-------- Records to process --------

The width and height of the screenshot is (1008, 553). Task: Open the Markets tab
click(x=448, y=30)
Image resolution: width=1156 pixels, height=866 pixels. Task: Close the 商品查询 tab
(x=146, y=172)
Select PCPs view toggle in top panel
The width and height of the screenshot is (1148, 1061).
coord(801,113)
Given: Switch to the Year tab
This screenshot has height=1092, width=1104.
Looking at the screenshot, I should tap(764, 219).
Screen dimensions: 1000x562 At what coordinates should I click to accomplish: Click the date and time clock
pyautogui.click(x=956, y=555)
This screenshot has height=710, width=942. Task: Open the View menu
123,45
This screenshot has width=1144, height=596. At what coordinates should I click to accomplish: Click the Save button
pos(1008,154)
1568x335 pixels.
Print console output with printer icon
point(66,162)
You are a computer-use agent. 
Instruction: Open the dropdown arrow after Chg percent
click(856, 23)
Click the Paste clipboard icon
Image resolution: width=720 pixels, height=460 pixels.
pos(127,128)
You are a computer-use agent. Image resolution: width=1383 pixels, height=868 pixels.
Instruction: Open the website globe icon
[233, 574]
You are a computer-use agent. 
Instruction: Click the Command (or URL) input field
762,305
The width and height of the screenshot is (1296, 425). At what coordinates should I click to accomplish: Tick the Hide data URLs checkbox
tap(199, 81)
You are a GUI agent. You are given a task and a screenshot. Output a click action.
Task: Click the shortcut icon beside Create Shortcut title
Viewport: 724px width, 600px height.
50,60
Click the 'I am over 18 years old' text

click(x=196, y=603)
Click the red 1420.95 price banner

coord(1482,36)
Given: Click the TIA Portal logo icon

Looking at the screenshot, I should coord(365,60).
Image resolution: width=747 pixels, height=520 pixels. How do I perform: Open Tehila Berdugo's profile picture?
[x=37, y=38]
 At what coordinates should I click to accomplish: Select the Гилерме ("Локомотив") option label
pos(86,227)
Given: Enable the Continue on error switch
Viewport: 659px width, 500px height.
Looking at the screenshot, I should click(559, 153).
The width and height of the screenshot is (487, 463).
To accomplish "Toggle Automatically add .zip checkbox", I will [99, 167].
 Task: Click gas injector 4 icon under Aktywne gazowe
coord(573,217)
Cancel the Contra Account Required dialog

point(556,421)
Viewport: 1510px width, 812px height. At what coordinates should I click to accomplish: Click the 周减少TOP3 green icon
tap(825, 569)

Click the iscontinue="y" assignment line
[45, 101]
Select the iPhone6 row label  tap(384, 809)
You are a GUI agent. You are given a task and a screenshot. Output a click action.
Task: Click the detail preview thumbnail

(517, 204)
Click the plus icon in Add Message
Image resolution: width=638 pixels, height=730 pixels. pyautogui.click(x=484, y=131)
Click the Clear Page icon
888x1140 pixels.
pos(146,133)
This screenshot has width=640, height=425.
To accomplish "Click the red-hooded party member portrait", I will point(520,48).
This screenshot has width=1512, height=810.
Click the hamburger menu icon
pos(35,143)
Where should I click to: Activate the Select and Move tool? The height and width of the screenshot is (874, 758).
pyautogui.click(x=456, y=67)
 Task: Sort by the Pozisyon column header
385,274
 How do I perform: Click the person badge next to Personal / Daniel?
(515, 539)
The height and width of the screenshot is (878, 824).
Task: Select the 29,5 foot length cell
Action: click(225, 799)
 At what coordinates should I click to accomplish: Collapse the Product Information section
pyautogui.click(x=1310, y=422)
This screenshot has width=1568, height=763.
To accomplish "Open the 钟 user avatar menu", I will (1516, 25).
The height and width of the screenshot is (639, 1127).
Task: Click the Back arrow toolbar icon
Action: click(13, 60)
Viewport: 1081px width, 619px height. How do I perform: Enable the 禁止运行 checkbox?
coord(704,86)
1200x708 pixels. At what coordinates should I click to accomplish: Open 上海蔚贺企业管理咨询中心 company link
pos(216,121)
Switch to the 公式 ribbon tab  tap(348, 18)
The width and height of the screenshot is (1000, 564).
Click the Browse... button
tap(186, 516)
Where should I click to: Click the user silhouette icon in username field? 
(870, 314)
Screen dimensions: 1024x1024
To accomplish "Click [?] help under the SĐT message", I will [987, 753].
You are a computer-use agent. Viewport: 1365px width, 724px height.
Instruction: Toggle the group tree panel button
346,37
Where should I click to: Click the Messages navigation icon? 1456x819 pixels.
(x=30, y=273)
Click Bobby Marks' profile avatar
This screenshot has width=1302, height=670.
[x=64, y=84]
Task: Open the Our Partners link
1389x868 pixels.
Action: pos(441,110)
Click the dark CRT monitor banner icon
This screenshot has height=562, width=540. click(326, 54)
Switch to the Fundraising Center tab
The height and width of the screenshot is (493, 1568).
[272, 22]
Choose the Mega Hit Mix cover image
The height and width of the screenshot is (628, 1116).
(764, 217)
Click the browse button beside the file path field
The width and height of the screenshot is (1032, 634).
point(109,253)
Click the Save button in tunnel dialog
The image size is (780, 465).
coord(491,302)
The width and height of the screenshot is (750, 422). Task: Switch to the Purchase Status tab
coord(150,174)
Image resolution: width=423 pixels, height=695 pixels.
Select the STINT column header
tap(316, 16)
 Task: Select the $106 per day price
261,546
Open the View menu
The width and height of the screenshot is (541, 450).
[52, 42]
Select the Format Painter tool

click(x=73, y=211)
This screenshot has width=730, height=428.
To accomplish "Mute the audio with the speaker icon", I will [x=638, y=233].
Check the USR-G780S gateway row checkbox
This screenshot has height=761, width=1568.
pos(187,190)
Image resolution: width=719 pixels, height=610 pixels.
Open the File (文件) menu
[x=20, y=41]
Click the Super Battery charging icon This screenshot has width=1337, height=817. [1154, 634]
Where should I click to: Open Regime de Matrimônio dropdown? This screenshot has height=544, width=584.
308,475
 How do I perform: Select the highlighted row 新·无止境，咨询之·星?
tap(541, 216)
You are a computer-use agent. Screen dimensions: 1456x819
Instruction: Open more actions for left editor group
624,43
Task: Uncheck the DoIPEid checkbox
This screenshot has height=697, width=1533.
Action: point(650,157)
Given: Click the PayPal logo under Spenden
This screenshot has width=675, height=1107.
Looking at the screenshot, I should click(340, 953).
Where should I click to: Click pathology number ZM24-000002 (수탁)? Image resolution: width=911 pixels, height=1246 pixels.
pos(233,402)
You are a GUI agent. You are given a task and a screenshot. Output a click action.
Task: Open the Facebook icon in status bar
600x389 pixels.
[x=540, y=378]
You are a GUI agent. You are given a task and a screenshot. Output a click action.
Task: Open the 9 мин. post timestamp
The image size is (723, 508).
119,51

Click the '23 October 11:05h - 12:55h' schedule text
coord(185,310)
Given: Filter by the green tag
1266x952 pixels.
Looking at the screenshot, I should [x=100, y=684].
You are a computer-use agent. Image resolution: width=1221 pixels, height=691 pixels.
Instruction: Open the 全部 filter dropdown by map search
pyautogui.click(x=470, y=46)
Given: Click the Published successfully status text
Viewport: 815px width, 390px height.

--------

The lines you need are those with the word "computer"; list them from the entries.

You are a computer-use agent. 
You are a computer-use agent. Image resolution: width=1383 pixels, height=868 pixels.
You are a computer-use agent. 
You are a computer-use agent. Viewport: 1365px width, 724px height.
You are a computer-use agent. Screen dimensions: 1456x819
You are a computer-use agent. Image resolution: width=1221 pixels, height=691 pixels.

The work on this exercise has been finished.